Shafqat Kakakhel

Published October 16, 2021

THE annual UN climate summit — COP26 — to be held in Glasgow is the most significant international meeting on climate change since the adoption of the Paris Agreement in 2015. The conference will test the robustness of the multilateral system for promoting cooperation to address global threats. Specifically, it will indicate the international community’s ability to take actions to counter the increase in temperature caused by the huge concentration of carbon dioxide and other greenhouse gases caused by burning fossil fuels since the Industrial Revolution and avert a planet wide catastrophe.

The Glasgow Conference is taking place against a sobering backdrop shaped by the deadly Covid-19 pandemic that has claimed five million human lives, wrought colossal material destruction, and upended all kinds of human activities since March 2020. The rich countries’ indifference towards the vaccination of the most vulnerable groups in poor countries may have undermined the spirit of solidarity conducive for compromises on contentious issues.

Covid-19 was preceded by worldwide angry protests inspired by youth leaders like Greta Thunberg and triggered by the blunt warnings of climate scientists that unless global carbon emissions are reduced sharply the world is headed for an increase in temperature of two degrees Celsius or higher which will threaten human life and other species with extinction. Youth groups seem poised to resort to disruptive protests if Glasgow fails to deliver.

COP26 has to achieve consensus on several issues.

The losses inflicted by Covid-19 were compounded by an unprecedented spike in climate-induced extreme weather events such as cyclones, typhoons and hurricanes, heavy floods and flash floods, droughts, heatwaves and forest fires alongside accelerated melting of ice and snow in the Arctic. In July 2021 alone, over 50 extreme events took place in 32 countries.

COP26 has to achieve consensus on several substantial and procedural issues holding up full implementation of the mechanisms of climate action outlined in the Paris Agreement. Failure to find compromises concerning ‘Rule Book’ issues as well as adaptation and finance had led to the collapse of COP25 held in Madrid in 2019 causing widespread disappointment. The UK presidency has made untiring efforts to forge consensus on the pending issues in order to ensure the success of COP26. The contentious issues include:

  1. Climate ambition (a euphemism for deeper emissions cuts and other mitigation measures): Under the Paris Agreement, all countries were required to submit more ambitious plans for mitigation in their revised Nationally Determined Contributions by 2020. Until July 30, 2021, revised NDCs were received from 95 countries, including the US which has committed to slashing its emissions by 50 to 52 per cent compared to the 2005 level. Large emitters China, India, Russia and Australia have not announced their latest commitments. According to the synthesis report issued by the UN Environment Programme scrutinising the revised NDCs, the mitigation pledges represent a 12pc increase over previous commitments but are likely to cause a temperature increase of 2.7°C, not 1.5°C, the global climate goal!

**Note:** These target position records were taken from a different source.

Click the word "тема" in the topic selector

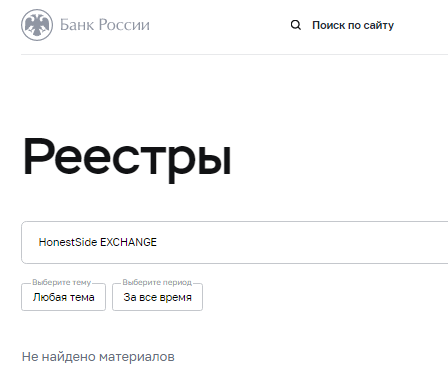click(82, 297)
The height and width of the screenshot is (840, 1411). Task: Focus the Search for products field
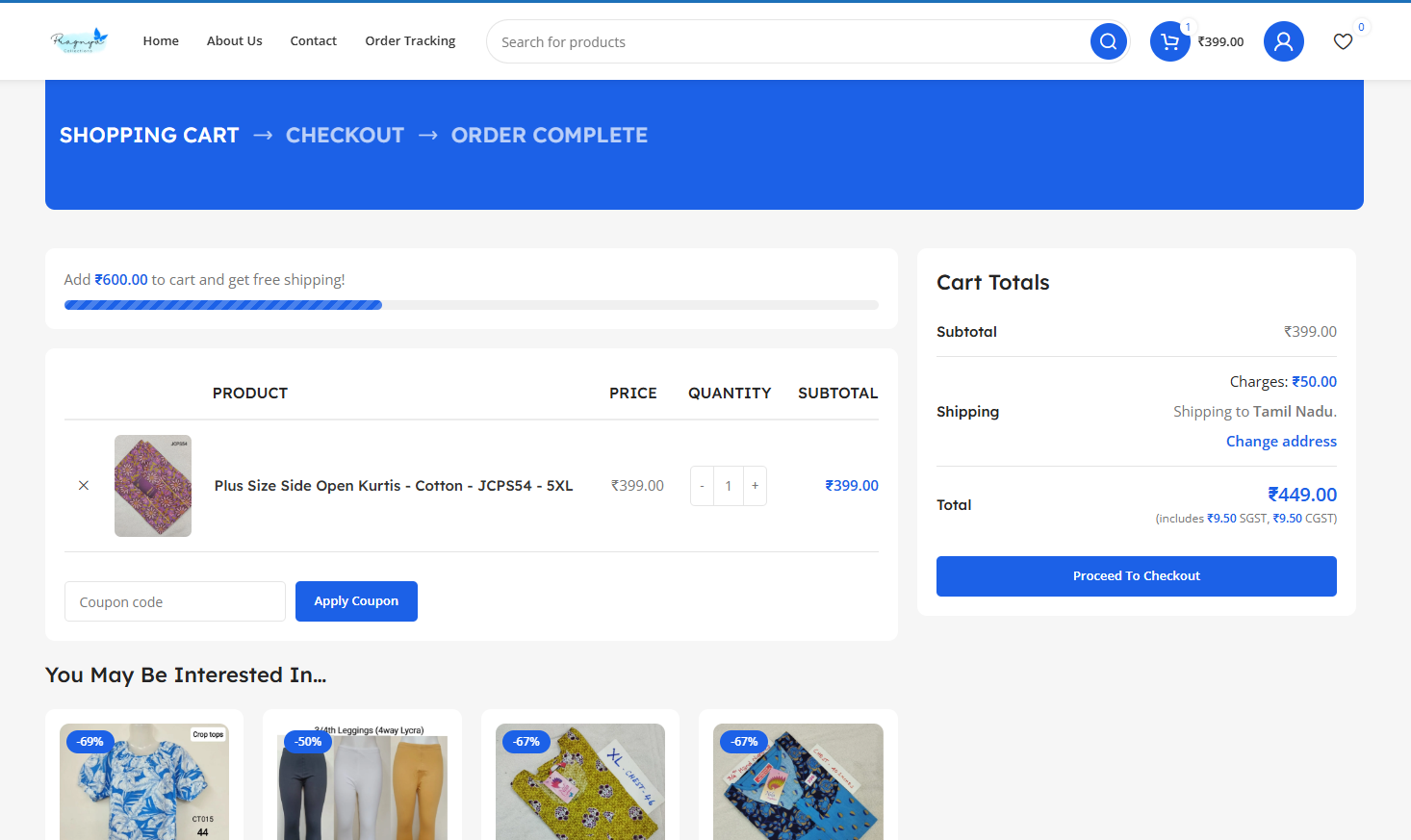(784, 42)
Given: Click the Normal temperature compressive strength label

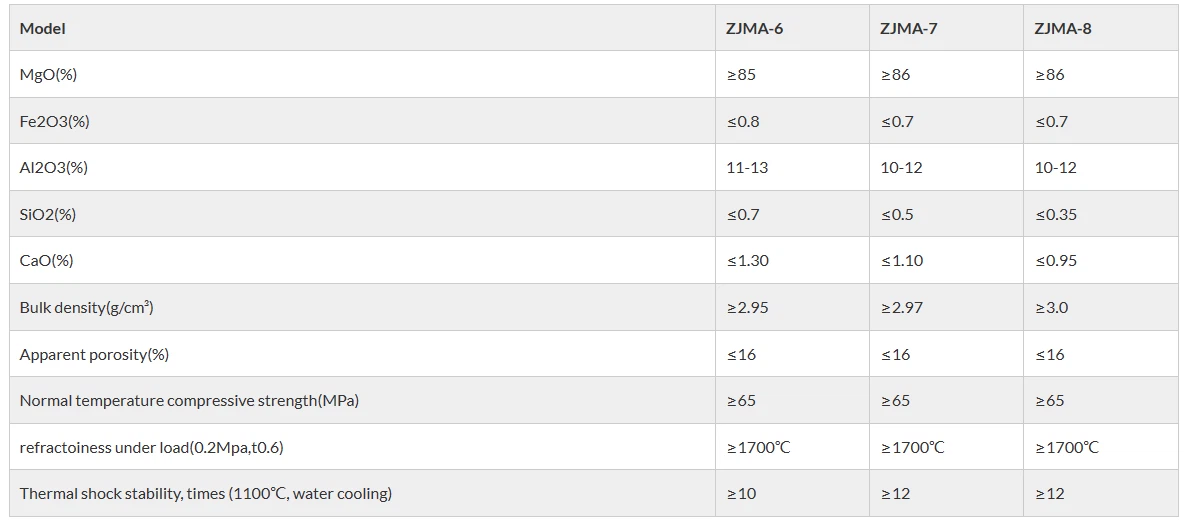Looking at the screenshot, I should pos(189,400).

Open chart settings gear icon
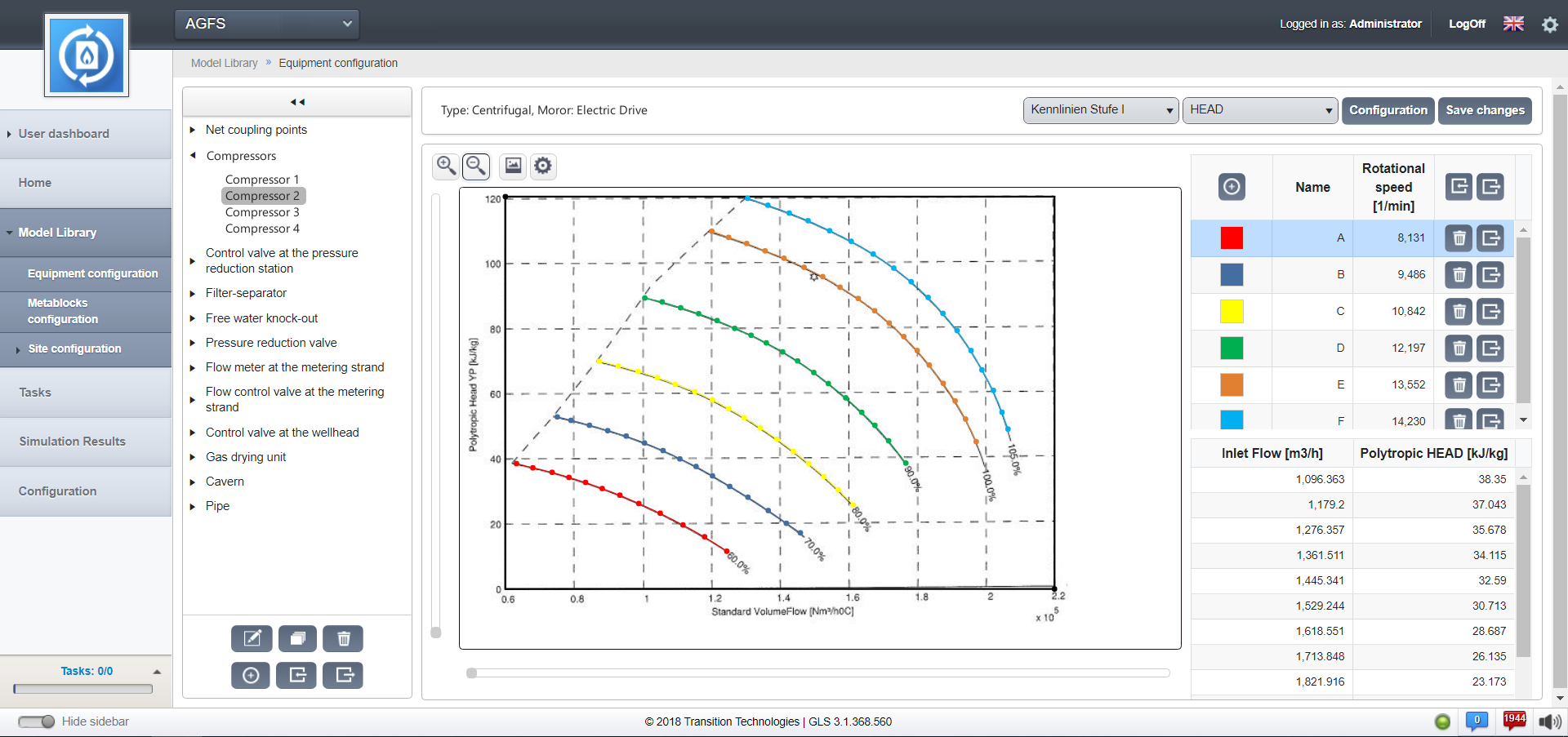(x=543, y=166)
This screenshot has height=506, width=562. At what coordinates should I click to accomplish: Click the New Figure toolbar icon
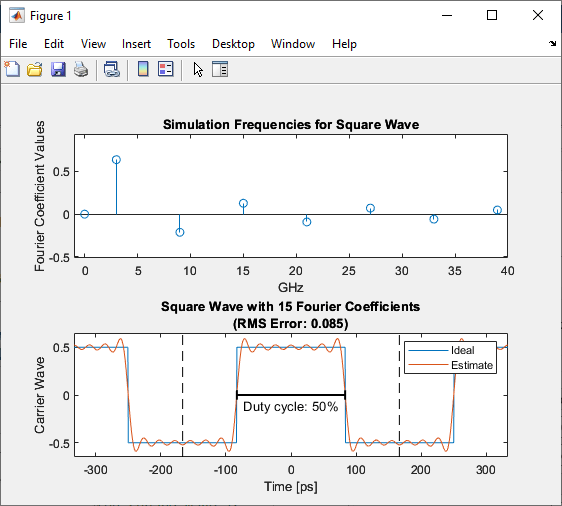[12, 69]
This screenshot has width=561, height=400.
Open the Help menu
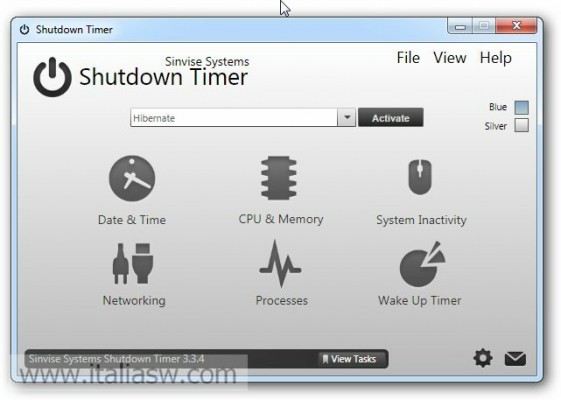pyautogui.click(x=496, y=58)
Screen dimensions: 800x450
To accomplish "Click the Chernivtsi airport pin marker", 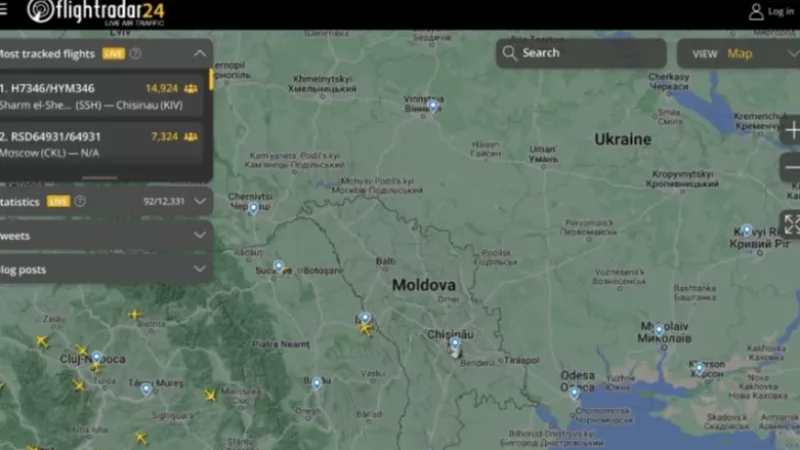I will point(253,208).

  2. Climate finance: Under the Paris Agreement, developed countries had pledged to collectively mobilise $100 billion annually from public and private sources by 2020 for supporting the mitigation and adaptation initiatives of developing countries. However, the highest amount provided by the developed countries through various channels in recent years was around $78bn in 2018. This figure is cited by representatives of developing countries as evidence of their rich partners’ unwillingness to fulfil financial commitments. The Global South has also de­­m­anded that all funds provided to them should be in the form of grants, not loans or investments, and they must come from public sources.

  3. Adaptation: Dev­eloping countries, including those that are insignificant carbon emitters, demand a better balance between allocations for mitigation and adaptation whilst the developed countries have preferred mitigation highlighting their emphasis on reducing emissions, not building resilience in developing countries.

  4. Loss and damage: COP19 held in Warsaw had responded to persistent demands of developing countries by establishing the Warsaw International Mechanism on Loss and Damage to assist developing countries hit hardest by climate-induced disasters but did not provide funds. Developed countries have thus far stubbornly refused to give money for L&D.

  5. Article 6 and other issues: Article 6 of the Paris Agreement providing for continuation of the clean development mechanisms established under the Kyoto Protocol and other cooperation processes has turned into a conundrum. Differences also exist over the transparency framework aimed at making mitigation foolproof and common time frames for the NDCs (five or 10 years).

The writer is a retired ambassador and former UN assistant secretary general.